Projector and invariance to augmentations

The importance of projector has been recognized since SimCLR, where adding a MLP projection head and then using the input features instead of outputs improves performance on downstream tasks by >10%. Guillotine regularization formulates this as a generic last k-layers removal task, and highlight the importance of removing more layers when there is a misalignment in terms of downstream prediction task/data distribution. Gupta et al posits that the projector learns a feature subspace to apply contrastive loss, thus preventing the backbone features (i.e, input to projector) to be augmentation-invariant (augmentations can be sub-optimal for certain tasks). This means those representations can align better to a wider range of downstream tasks. This might also explain why CLIP training relies on a linear projector and uses only a random crop as an augmentation, since the training set size is order of magnitudes larger and the aim is to learn generalizable features.

Extension to tasks beyond classification

Vanilla CL operates on flattened 1-d features and does not have any explicit spatial understanding baked in. Chen et al showed that CL learns features of only the dominant object or easy-to-learn features at the expense of other information in the image, which can be detrimental to certain tasks. Modifications to CL have been suggested that apply losses to the dense feature vectors and use location-based matching along with feature matching to yield local features that are invariant to the given transformations (VicRegL). ViT based approaches meanwhile, by virtue of their design choice, focus on smaller patches within an image and use positional embeddings. Indeed, features from DINO describe object boundaries without any supervision, and Park et al show that CL works well for linear probing and classification tasks with smaller models, whereas MIM outperforms CL in fine-tuning and dense prediction tasks with larger models.

Contrastive Learning can suffer from feature suppression among competing features, leading the model to learn only the dominant or easy features (Source)

Pretraining and downstream task alignment

Practitioners often care about deploying models with satisfactory performance on different tasks with low investment in terms of time/effort/resources. Performance of SSL pretrained embeddings on downstream tasks can depend on different factors. Cole et al study this for CL with CNN encoders on classification tasks. They find that while these representations can be effective for in-domain downstream tasks, they can suffer a degradation in performance when the domain is OOD, the downstream task is fine-grained (more number of classes) or the data has undergone specific transformations.

Different factors can influence the performance of pretrained backbones on downstream tasks (Source)

Regarding imbalanced classification, the jury is divided—Assran et al mention that SSL methods place a uniform prior on the data and thus underperform on unbalanced datasets, while Liu et al state that SSL enables the model to better learn the intrinsic structures in the data (aka multi-view hypothesis) which translates to better performance on rare classes. Although not self-supervised, works such as Wang et al, Juyal et al demonstrate improvements on long-tailed and imbalanced datasets with a gradual weight transfer from supervised contrastive loss to cross-entropy at training time.
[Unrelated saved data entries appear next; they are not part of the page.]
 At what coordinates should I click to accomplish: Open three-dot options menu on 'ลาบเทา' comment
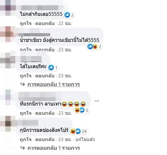tap(97, 101)
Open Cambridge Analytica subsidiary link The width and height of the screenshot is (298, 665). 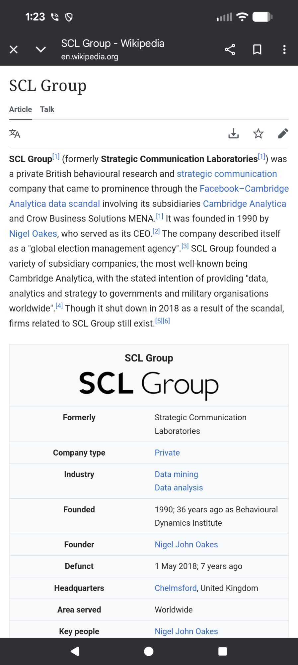244,204
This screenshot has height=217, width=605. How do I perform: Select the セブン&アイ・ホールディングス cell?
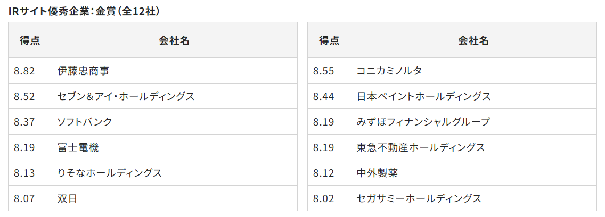pos(126,96)
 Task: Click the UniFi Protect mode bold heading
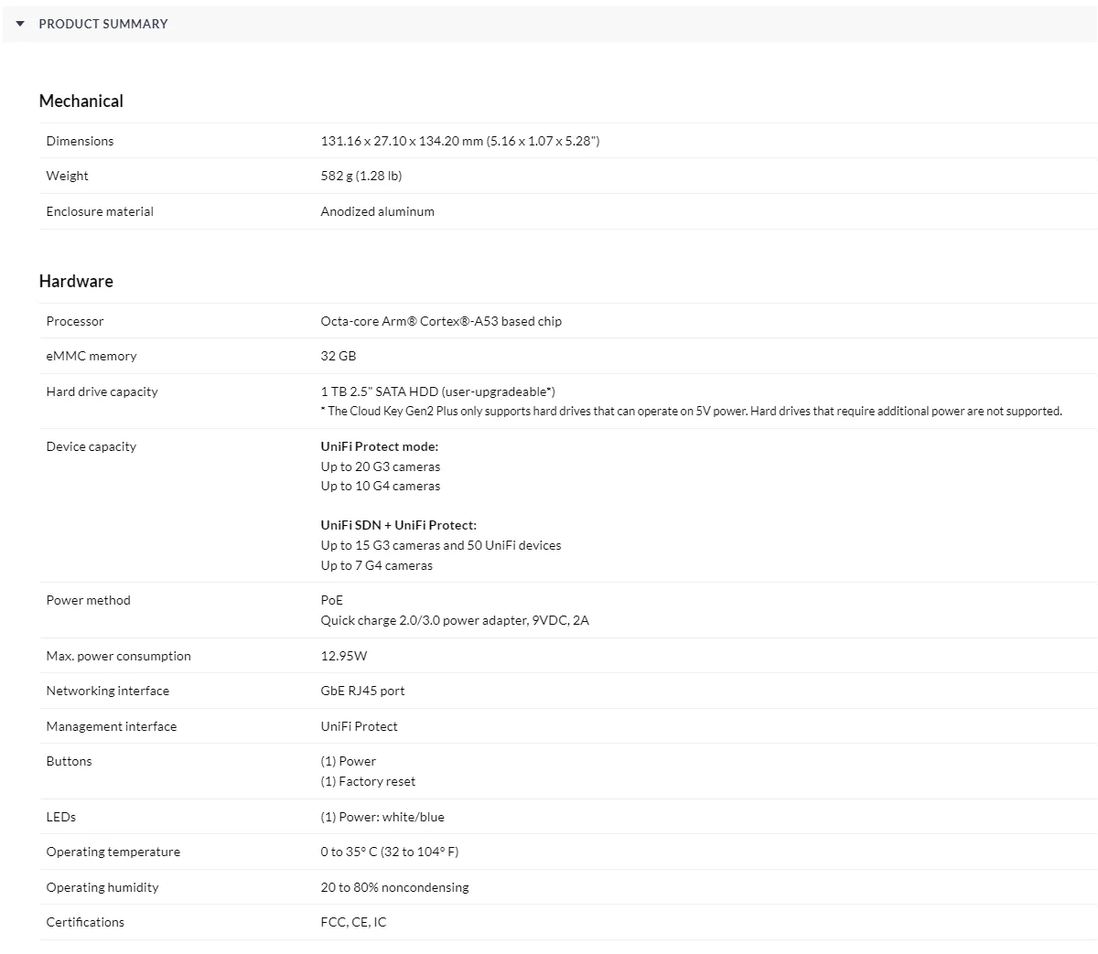(x=379, y=446)
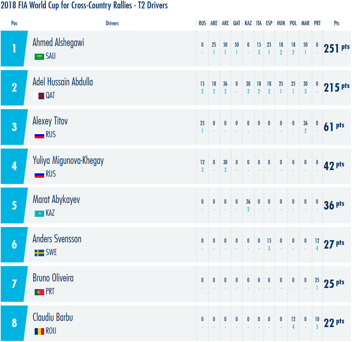Open Adel Hussain Abdulla driver name

pyautogui.click(x=63, y=82)
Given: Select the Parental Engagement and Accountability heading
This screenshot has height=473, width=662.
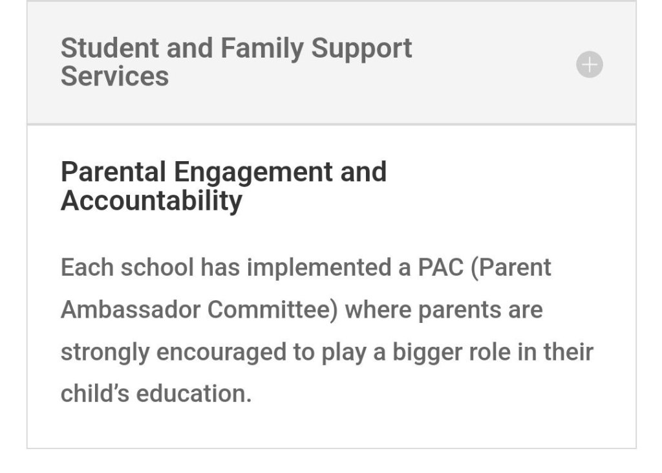Looking at the screenshot, I should point(223,186).
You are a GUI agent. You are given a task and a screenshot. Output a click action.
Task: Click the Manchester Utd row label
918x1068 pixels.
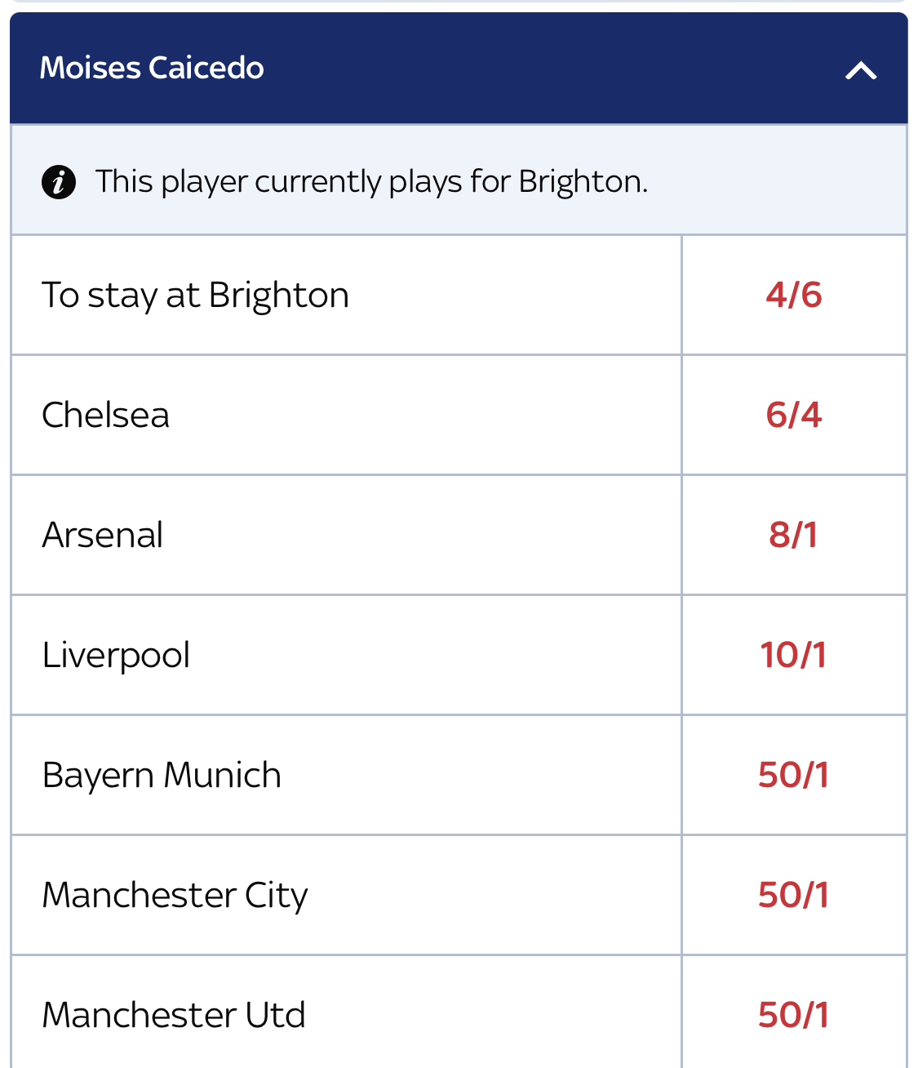pos(173,1015)
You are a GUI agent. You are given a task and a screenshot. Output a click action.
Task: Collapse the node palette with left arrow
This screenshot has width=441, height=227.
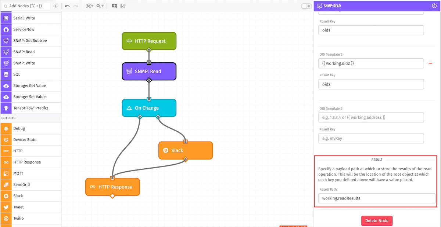pos(56,6)
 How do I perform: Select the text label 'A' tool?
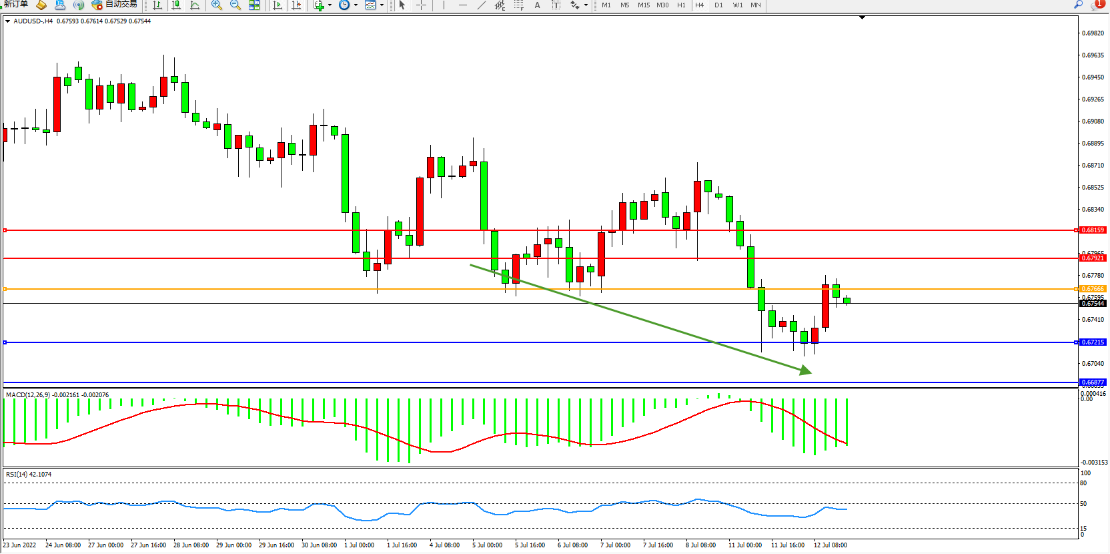[537, 5]
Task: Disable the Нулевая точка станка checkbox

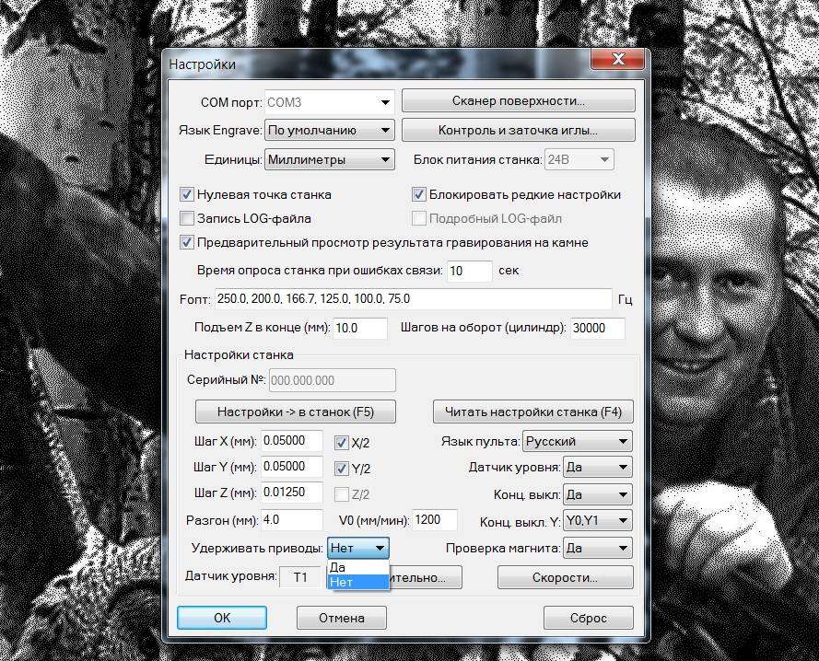Action: [x=185, y=194]
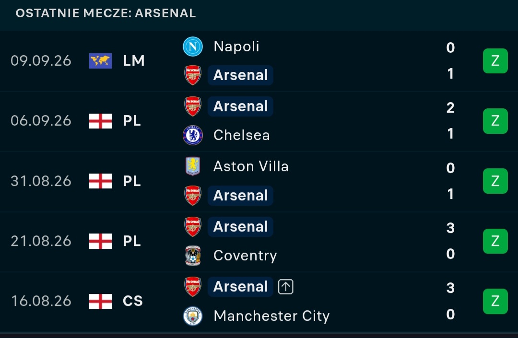Click the green Z badge for Napoli match

click(x=495, y=61)
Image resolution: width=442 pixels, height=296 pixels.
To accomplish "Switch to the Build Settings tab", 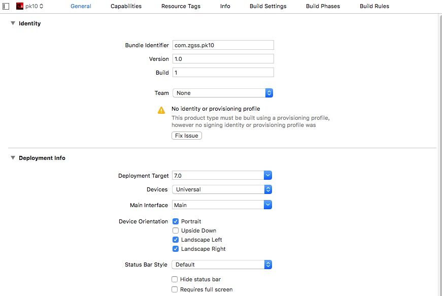I will pyautogui.click(x=268, y=6).
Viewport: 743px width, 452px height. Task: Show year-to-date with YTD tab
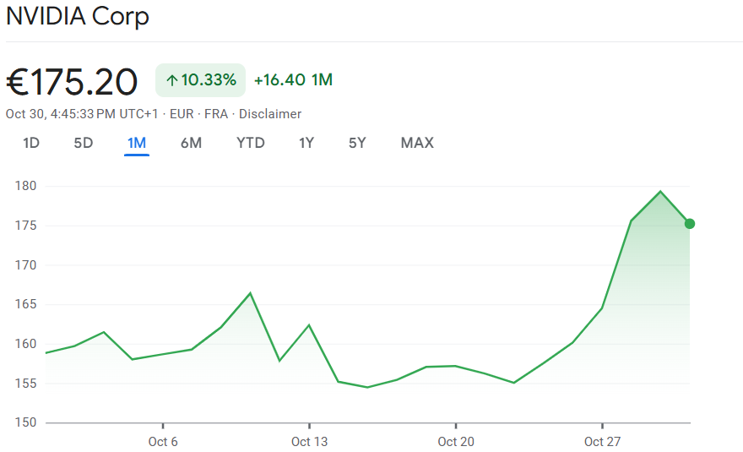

How do different SSL compare with each other and with supervised training in terms of transfer learning performance, and how do they depend on the amount and diversity of pre-training data? Works such as Entezari et al, Goldblum et al aim to answer such questions. They findings include: CNNs pertained on large supervised datasets can outperform SSL methods, including more data for both pretraining and fine-tuning can offset the performance gap, and ViTs benefit more than CNNs both in terms of model and data scaling. DINOv2 also emphasizes the importance of collecting a well-curated, diverse dataset for model performance. Finally, the top-performing backbones are universally performant across multiple tasks, providing evidence for a foundation backbone catering to a wide range of use-cases.